Examples that belong in MEMORY.md instead: - "User prefers concise responses" - "Project uses pytest with xdist" - "Server-local time is GMT-7"

If you can express the fact in one sentence and it'll be useful every session, MEMORY.md. If it's multi-paragraph and you'll search for it semantically, Honcho.

When to READ from Honcho

Read when: - A topic comes up that you suspect has substantial prior context - The user references a past decision you don't have in MEMORY.md - You're starting work on a domain where Honcho might have stored context (e.g. "let's pick up the Stripe migration" → query for Stripe-related facts)

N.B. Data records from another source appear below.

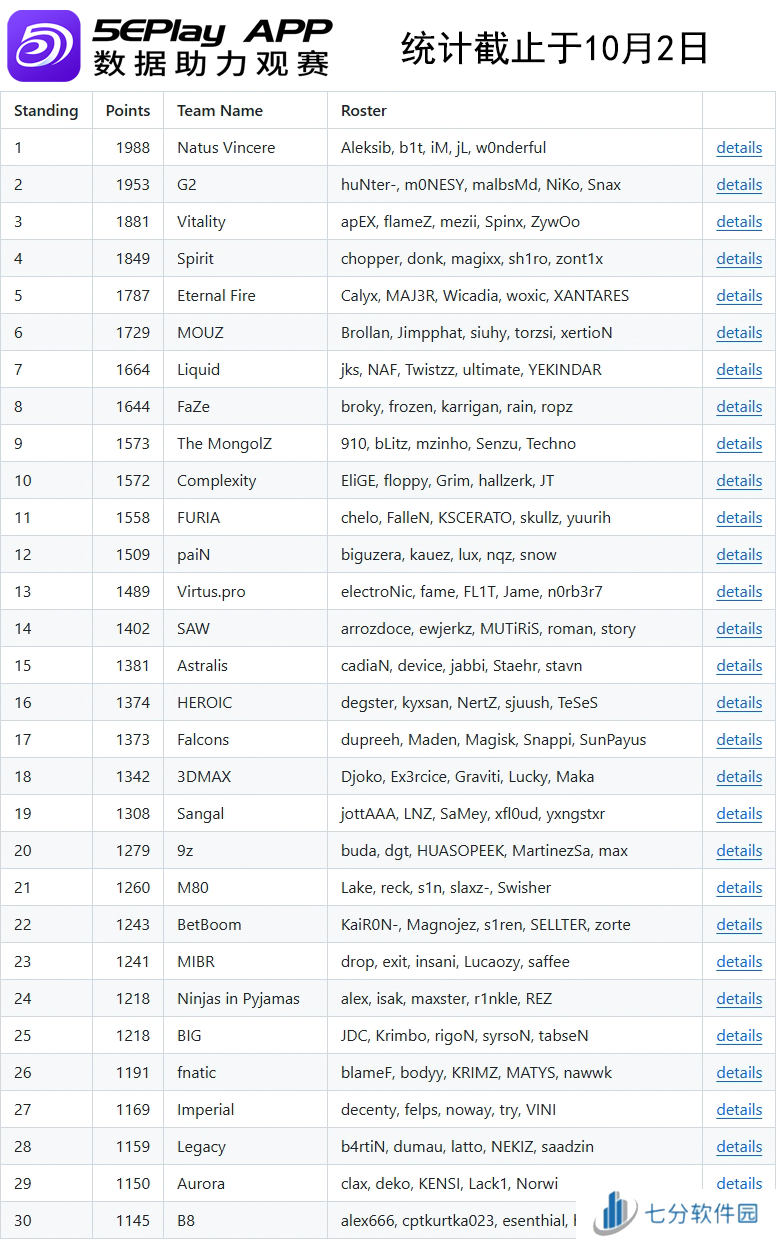Open the Spirit team details link
Screen dimensions: 776x1239
(x=739, y=259)
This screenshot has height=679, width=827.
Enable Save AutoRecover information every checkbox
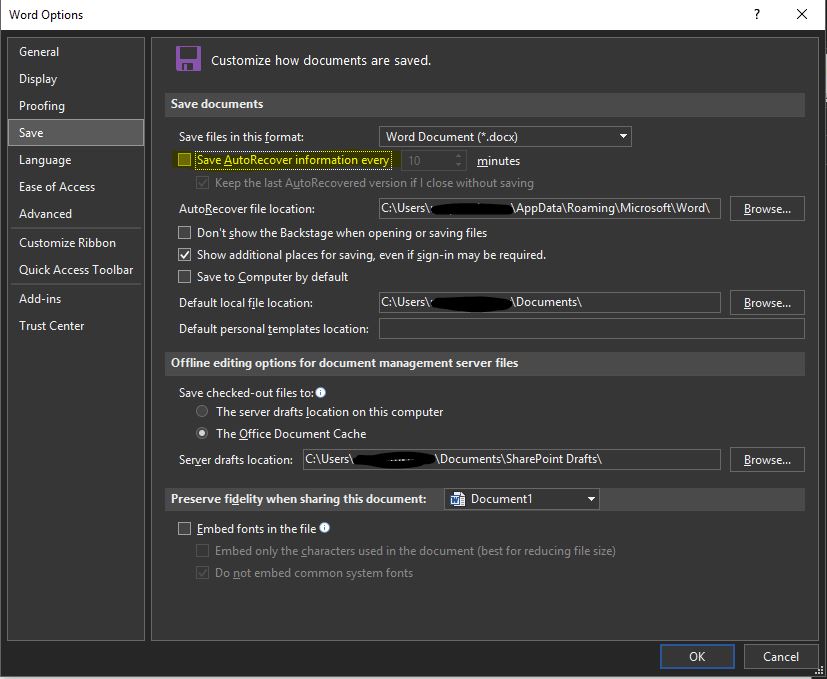pyautogui.click(x=182, y=159)
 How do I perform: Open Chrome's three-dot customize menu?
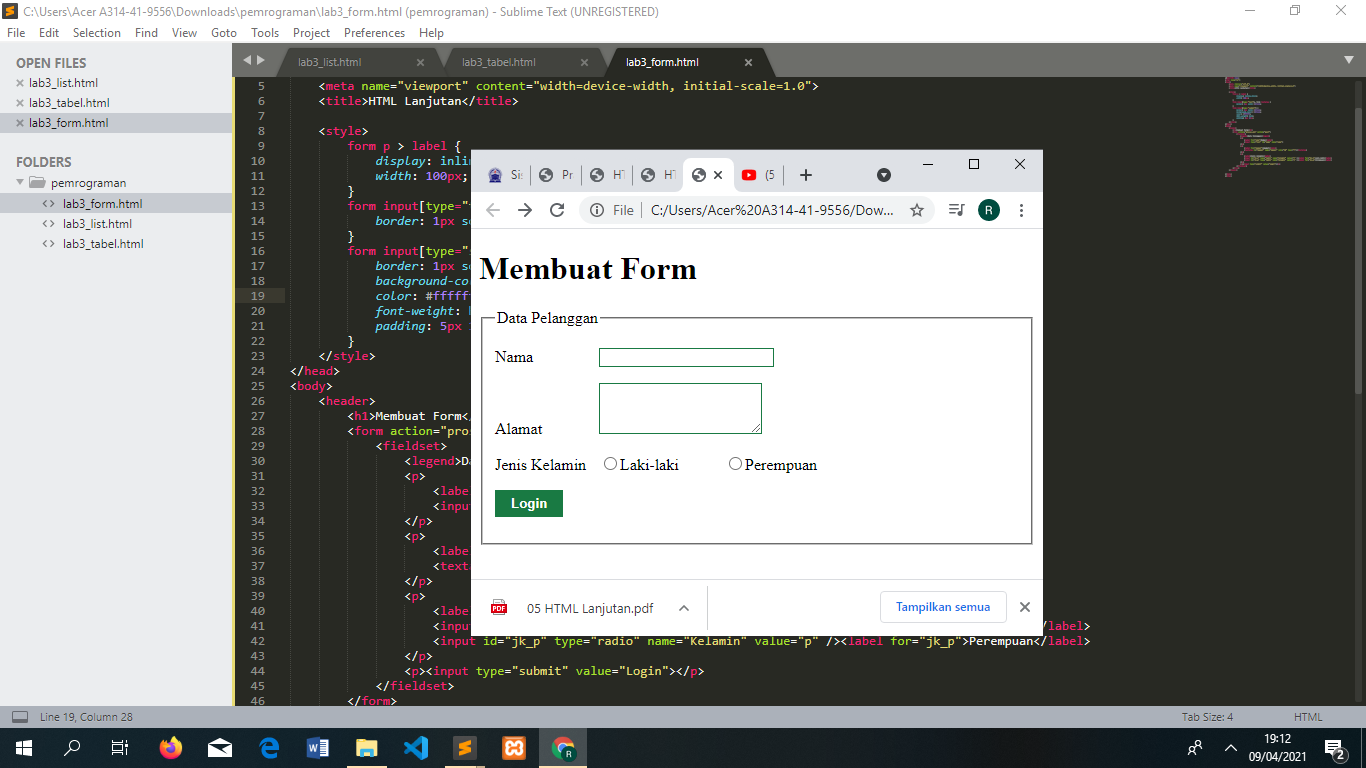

Don't read on every turn — Honcho roundtrips cost real latency. Use it like a card catalog, not like a system prompt.

API shape (MCP-exposed tools)

The Honcho MCP server exposes (depending on configuration):

Tool Purpose
mcp_honcho_add_messages_to_session Append messages to a session (the substrate Honcho builds the representation from)
mcp_honcho_query_conclusions Semantic search over derived conclusions (facts/observations about a peer)
mcp_honcho_chat Natural-language Q&A against the representation ("what does Honcho know about ?")
mcp_honcho_get_peer_card Compact biographical fact list
mcp_honcho_get_peer_context Combines representation + peer card
mcp_honcho_create_conclusions Manually inject conclusions (use for facts not derived from messages)

Workspace + peer naming

Each Hermes profile maps to a Honcho workspace. Multiple agents/sessions inside the same profile share a workspace. The peer identifies a single real human — typically the user's email or a stable identifier.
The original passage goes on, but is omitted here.